Saved data entries
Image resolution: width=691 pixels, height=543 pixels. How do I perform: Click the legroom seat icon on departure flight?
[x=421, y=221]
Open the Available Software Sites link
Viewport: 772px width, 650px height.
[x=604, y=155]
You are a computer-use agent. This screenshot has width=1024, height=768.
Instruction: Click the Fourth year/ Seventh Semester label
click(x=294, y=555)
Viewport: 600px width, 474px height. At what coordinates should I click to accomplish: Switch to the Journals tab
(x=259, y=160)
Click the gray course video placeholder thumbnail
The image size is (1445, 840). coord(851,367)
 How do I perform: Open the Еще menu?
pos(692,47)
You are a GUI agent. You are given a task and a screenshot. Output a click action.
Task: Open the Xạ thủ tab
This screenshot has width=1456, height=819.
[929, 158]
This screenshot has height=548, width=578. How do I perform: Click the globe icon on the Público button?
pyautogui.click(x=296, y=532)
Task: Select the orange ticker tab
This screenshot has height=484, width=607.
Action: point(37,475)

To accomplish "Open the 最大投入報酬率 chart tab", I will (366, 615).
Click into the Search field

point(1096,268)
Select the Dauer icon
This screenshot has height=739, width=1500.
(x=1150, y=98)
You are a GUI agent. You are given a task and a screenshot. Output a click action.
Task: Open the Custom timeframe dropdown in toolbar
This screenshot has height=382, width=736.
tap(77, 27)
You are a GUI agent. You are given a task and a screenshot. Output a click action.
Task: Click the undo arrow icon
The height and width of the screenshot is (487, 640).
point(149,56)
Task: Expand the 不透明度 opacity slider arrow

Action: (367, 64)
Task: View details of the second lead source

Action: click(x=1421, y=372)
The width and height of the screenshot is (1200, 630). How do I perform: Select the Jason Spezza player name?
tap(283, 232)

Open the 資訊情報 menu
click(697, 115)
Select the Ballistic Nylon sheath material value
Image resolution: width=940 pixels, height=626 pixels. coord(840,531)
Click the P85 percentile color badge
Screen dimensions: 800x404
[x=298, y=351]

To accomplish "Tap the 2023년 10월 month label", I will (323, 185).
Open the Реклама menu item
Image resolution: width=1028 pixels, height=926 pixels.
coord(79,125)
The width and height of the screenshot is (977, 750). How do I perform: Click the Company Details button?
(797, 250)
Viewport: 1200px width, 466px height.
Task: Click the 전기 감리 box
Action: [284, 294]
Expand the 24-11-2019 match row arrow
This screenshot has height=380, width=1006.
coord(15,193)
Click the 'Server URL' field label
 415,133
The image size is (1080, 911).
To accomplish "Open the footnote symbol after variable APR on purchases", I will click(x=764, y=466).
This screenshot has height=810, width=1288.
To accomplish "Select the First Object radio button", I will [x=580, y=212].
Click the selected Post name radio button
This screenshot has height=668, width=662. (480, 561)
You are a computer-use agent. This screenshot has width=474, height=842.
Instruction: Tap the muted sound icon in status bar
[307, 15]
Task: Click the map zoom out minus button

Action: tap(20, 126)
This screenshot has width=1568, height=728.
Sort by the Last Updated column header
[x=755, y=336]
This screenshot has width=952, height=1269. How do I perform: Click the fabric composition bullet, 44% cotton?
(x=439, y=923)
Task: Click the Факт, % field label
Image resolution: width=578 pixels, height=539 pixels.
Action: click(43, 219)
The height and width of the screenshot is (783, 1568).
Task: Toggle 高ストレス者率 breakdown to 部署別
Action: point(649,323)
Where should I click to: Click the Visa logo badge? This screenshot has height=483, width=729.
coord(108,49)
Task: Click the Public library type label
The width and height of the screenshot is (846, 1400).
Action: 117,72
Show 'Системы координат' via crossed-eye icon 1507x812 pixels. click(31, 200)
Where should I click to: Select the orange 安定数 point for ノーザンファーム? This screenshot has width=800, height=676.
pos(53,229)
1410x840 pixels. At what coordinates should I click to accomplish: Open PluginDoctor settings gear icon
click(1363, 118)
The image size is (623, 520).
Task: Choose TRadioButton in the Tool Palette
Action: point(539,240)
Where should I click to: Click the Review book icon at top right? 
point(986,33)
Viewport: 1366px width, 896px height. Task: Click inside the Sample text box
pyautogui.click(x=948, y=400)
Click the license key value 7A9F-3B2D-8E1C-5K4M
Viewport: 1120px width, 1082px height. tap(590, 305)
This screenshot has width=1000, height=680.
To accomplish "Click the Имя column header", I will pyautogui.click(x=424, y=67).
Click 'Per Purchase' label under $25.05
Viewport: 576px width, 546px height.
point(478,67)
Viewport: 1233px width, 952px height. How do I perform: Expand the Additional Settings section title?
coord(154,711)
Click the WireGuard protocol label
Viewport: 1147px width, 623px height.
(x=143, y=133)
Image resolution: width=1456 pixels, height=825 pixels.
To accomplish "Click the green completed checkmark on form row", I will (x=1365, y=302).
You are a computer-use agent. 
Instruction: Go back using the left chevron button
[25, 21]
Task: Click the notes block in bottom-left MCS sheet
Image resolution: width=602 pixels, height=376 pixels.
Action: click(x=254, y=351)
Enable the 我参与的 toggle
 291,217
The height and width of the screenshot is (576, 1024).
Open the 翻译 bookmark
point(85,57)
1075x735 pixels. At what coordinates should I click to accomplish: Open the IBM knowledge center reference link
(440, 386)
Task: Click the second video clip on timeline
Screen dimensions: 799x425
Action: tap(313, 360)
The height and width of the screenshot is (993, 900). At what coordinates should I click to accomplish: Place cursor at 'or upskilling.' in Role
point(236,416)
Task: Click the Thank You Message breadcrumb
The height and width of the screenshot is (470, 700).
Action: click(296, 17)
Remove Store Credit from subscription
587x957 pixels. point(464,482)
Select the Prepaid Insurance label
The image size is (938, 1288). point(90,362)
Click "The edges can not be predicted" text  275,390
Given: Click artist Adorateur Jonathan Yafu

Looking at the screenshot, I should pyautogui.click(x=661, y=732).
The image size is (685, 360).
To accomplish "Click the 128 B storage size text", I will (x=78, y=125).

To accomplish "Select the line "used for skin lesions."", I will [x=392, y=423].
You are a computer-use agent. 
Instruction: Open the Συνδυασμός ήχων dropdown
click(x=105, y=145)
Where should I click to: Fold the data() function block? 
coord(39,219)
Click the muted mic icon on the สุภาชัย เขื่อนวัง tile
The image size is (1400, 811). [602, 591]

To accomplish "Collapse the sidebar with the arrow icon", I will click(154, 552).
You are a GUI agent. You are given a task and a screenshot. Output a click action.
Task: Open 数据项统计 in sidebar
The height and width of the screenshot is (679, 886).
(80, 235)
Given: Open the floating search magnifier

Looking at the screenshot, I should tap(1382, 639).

» PROMPT: The records above need to be output again, verbatim.

» ANSWER FOR THE TASK:
Image resolution: width=691 pixels, height=543 pixels. How do I perform: Click the legroom seat icon on departure flight?
[x=421, y=221]
Open the Available Software Sites link
Viewport: 772px width, 650px height.
[x=604, y=155]
You are a computer-use agent. This screenshot has width=1024, height=768.
Instruction: Click the Fourth year/ Seventh Semester label
click(x=294, y=555)
Viewport: 600px width, 474px height. At what coordinates should I click to accomplish: Switch to the Journals tab
(x=259, y=160)
Click the gray course video placeholder thumbnail
The image size is (1445, 840). coord(851,367)
 How do I perform: Open the Еще menu?
pos(692,47)
You are a GUI agent. You are given a task and a screenshot. Output a click action.
Task: Open the Xạ thủ tab
This screenshot has width=1456, height=819.
[929, 158]
This screenshot has height=548, width=578. How do I perform: Click the globe icon on the Público button?
pyautogui.click(x=296, y=532)
Task: Select the orange ticker tab
This screenshot has height=484, width=607.
Action: point(37,475)

To accomplish "Open the 最大投入報酬率 chart tab", I will (366, 615).
Click into the Search field

point(1096,268)
Select the Dauer icon
This screenshot has height=739, width=1500.
(x=1150, y=98)
You are a GUI agent. You are given a task and a screenshot. Output a click action.
Task: Open the Custom timeframe dropdown in toolbar
This screenshot has height=382, width=736.
tap(77, 27)
You are a GUI agent. You are given a task and a screenshot. Output a click action.
Task: Click the undo arrow icon
The height and width of the screenshot is (487, 640).
point(149,56)
Task: Expand the 不透明度 opacity slider arrow

Action: (367, 64)
Task: View details of the second lead source

Action: click(x=1421, y=372)
The width and height of the screenshot is (1200, 630). How do I perform: Select the Jason Spezza player name?
tap(283, 232)

Open the 資訊情報 menu
click(697, 115)
Select the Ballistic Nylon sheath material value
Image resolution: width=940 pixels, height=626 pixels. coord(840,531)
Click the P85 percentile color badge
Screen dimensions: 800x404
[x=298, y=351]

To accomplish "Tap the 2023년 10월 month label", I will (323, 185).
Open the Реклама menu item
Image resolution: width=1028 pixels, height=926 pixels.
coord(79,125)
The width and height of the screenshot is (977, 750). How do I perform: Click the Company Details button?
(797, 250)
Viewport: 1200px width, 466px height.
Task: Click the 전기 감리 box
Action: [284, 294]
Expand the 24-11-2019 match row arrow
This screenshot has height=380, width=1006.
coord(15,193)
Click the 'Server URL' field label
 415,133
The image size is (1080, 911).
To accomplish "Open the footnote symbol after variable APR on purchases", I will click(x=764, y=466).
This screenshot has height=810, width=1288.
To accomplish "Select the First Object radio button", I will [x=580, y=212].
Click the selected Post name radio button
This screenshot has height=668, width=662. (480, 561)
You are a computer-use agent. This screenshot has width=474, height=842.
Instruction: Tap the muted sound icon in status bar
[307, 15]
Task: Click the map zoom out minus button

Action: tap(20, 126)
This screenshot has width=1568, height=728.
Sort by the Last Updated column header
[x=755, y=336]
This screenshot has width=952, height=1269. How do I perform: Click the fabric composition bullet, 44% cotton?
(x=439, y=923)
Task: Click the Факт, % field label
Image resolution: width=578 pixels, height=539 pixels.
Action: click(43, 219)
The height and width of the screenshot is (783, 1568).
Task: Toggle 高ストレス者率 breakdown to 部署別
Action: point(649,323)
Where should I click to: Click the Visa logo badge? This screenshot has height=483, width=729.
coord(108,49)
Task: Click the Public library type label
The width and height of the screenshot is (846, 1400).
Action: 117,72
Show 'Системы координат' via crossed-eye icon 1507x812 pixels. click(31, 200)
Where should I click to: Select the orange 安定数 point for ノーザンファーム? This screenshot has width=800, height=676.
pos(53,229)
1410x840 pixels. At what coordinates should I click to accomplish: Open PluginDoctor settings gear icon
click(1363, 118)
The image size is (623, 520).
Task: Choose TRadioButton in the Tool Palette
Action: point(539,240)
Where should I click to: Click the Review book icon at top right? 
point(986,33)
Viewport: 1366px width, 896px height. Task: Click inside the Sample text box
pyautogui.click(x=948, y=400)
Click the license key value 7A9F-3B2D-8E1C-5K4M
Viewport: 1120px width, 1082px height. tap(590, 305)
This screenshot has width=1000, height=680.
To accomplish "Click the Имя column header", I will pyautogui.click(x=424, y=67).
Click 'Per Purchase' label under $25.05
Viewport: 576px width, 546px height.
point(478,67)
Viewport: 1233px width, 952px height. How do I perform: Expand the Additional Settings section title?
coord(154,711)
Click the WireGuard protocol label
Viewport: 1147px width, 623px height.
(x=143, y=133)
Image resolution: width=1456 pixels, height=825 pixels.
To accomplish "Click the green completed checkmark on form row", I will (x=1365, y=302).
You are a computer-use agent. 
Instruction: Go back using the left chevron button
[25, 21]
Task: Click the notes block in bottom-left MCS sheet
Image resolution: width=602 pixels, height=376 pixels.
Action: click(x=254, y=351)
Enable the 我参与的 toggle
 291,217
The height and width of the screenshot is (576, 1024).
Open the 翻译 bookmark
point(85,57)
1075x735 pixels. At what coordinates should I click to accomplish: Open the IBM knowledge center reference link
(440, 386)
Task: Click the second video clip on timeline
Screen dimensions: 799x425
Action: tap(313, 360)
The height and width of the screenshot is (993, 900). At what coordinates should I click to accomplish: Place cursor at 'or upskilling.' in Role
point(236,416)
Task: Click the Thank You Message breadcrumb
The height and width of the screenshot is (470, 700).
Action: click(296, 17)
Remove Store Credit from subscription
587x957 pixels. point(464,482)
Select the Prepaid Insurance label
The image size is (938, 1288). point(90,362)
Click "The edges can not be predicted" text  275,390
Given: Click artist Adorateur Jonathan Yafu

Looking at the screenshot, I should pyautogui.click(x=661, y=732).
The image size is (685, 360).
To accomplish "Click the 128 B storage size text", I will (x=78, y=125).

To accomplish "Select the line "used for skin lesions."", I will [x=392, y=423].
You are a computer-use agent. 
Instruction: Open the Συνδυασμός ήχων dropdown
click(x=105, y=145)
Where should I click to: Fold the data() function block? 
coord(39,219)
Click the muted mic icon on the สุภาชัย เขื่อนวัง tile
The image size is (1400, 811). [602, 591]

To accomplish "Collapse the sidebar with the arrow icon", I will click(154, 552).
You are a GUI agent. You are given a task and a screenshot. Output a click action.
Task: Open 数据项统计 in sidebar
The height and width of the screenshot is (679, 886).
(80, 235)
Given: Open the floating search magnifier

Looking at the screenshot, I should tap(1382, 639).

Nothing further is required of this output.